Intersection of two strings in Java

Need a Java function to find intersection开发者_运维知识库 of two strings. i.e. characters common to the strings.

Example:

String s1 = new String("Sychelless");
String s2 = new String("Sydney");

Using HashSet<Character>:

HashSet<Character> h1 = new HashSet<Character>(), h2 = new HashSet<Character>();
for(int i = 0; i < s1.length(); i++)                                            
{
  h1.add(s1.charAt(i));
}
for(int i = 0; i < s2.length(); i++)
{
  h2.add(s2.charAt(i));
}
h1.retainAll(h2);
Character[] res = h1.toArray(new Character[0]);

This is O(m + n), which is asymptotically optimal.

Extract the characters

String.toCharArray

Put them in a Set Find the intersection

Set.retainAll

Most basic approach:

String wordA = "Sychelless";  
String wordB = "Sydney";  
String common = "";  

for(int i=0;i<wordA.length();i++){  
    for(int j=0;j<wordB.length();j++){  
        if(wordA.charAt(i)==wordB.charAt(j)){  
            common += wordA.charAt(i)+" ";  
            break;
        }  
    }  
}  
System.out.println("common is: "+common);  

More detail on saugata's response (appeared while I was writing this): -

public static void main(String[] args) {
    String s1 = "Seychelles";
    String s2 = "Sydney";
    Set<Character> ss1 = toSet(s1);
    ss1.retainAll(toSet(s2));
    System.out.println(ss1);
}

public static Set<Character> toSet(String s) {
    Set<Character> ss = new HashSet<Character>(s.length());
    for (char c : s.toCharArray())
        ss.add(Character.valueOf(c));
    return ss;
}

I think the algorithm you are looking for is the problem of the longest common subsequence

Found same question here, refer this

Implementing an efficent algorithm to find the intersection of two strings

By means of Guava this task seems much easier:

String s1 = new String("Sychelless");
String s2 = new String("Sydney");
Set<String> setA = Sets.newHashSet(Splitter.fixedLength(1).split(s1));
Set<String> setB = Sets.newHashSet(Splitter.fixedLength(1).split(s2));
Sets.intersection(setA, setB);

Optimized solution:

public static String twoStrings(String s1, String s2){

    HashSet<Character> stringOne =  new HashSet<Character>(), stringTwo = new HashSet<Character>();  
    int stringOneLength = s1.length();
    int stringTwoLength = s2.length();
    for(int i=0; i<stringOneLength || i<stringTwoLength; i++) {
        if(i < stringOneLength)
            stringOne.add(s1.charAt(i));
        if(i < stringTwoLength)
            stringTwo.add(s2.charAt(i));
    }
    stringOne.retainAll(stringTwo);

    return stringOne.toString();
}

I have used TreeSet.
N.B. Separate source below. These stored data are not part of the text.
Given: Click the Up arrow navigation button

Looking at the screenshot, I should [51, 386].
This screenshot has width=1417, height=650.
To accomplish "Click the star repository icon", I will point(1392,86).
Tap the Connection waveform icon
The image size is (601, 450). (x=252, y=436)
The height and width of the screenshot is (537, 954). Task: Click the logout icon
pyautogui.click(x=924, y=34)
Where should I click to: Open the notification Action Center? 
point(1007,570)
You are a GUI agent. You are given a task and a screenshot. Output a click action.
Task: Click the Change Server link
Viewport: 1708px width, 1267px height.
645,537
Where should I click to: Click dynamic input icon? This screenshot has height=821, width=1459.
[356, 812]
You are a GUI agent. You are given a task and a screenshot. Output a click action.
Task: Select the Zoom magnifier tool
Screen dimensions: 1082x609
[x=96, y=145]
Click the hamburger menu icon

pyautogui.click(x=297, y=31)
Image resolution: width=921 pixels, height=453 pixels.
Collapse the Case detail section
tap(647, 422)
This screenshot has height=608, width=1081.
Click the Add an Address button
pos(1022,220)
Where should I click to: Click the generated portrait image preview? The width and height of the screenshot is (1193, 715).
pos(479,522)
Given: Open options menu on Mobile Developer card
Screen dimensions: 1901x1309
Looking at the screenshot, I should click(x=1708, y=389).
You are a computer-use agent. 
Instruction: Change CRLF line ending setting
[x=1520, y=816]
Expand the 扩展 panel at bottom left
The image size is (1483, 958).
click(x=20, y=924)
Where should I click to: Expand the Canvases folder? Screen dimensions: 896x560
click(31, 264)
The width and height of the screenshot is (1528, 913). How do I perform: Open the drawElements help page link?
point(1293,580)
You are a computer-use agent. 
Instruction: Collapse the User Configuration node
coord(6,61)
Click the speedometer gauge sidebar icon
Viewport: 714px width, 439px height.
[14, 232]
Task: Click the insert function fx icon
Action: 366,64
And retainAll() in TreeSet to get matched elements.

Oracle Doc:

retainAll(Collection<?> c)

Retains only the elements in this set that are contained in the specified collection (optional operation).

String s1 = new String("Sychelless");
String s2 = new String("Sydney");

Set<Character> firstSet = new TreeSet<Character>();
for(int i = 0; i < s1.length(); i++) {
    firstSet.add(s1.charAt(i));
}

Set<Character> anotherSet = new TreeSet<Character>();
for(int i = 0; i < s2.length(); i++) {
    anotherSet.add(s2.charAt(i));
}

firstSet.retainAll(anotherSet);
System.out.println("Matched characters are " + firstSet.toString());//print common strings

//output > Matched characters are [S, e, y]

s1.contains(s2) returns true;
s1.indexOf(s2) returns 0. 
s1.indexOf("foo") returns -1

For more sophisticated cases use class Pattern.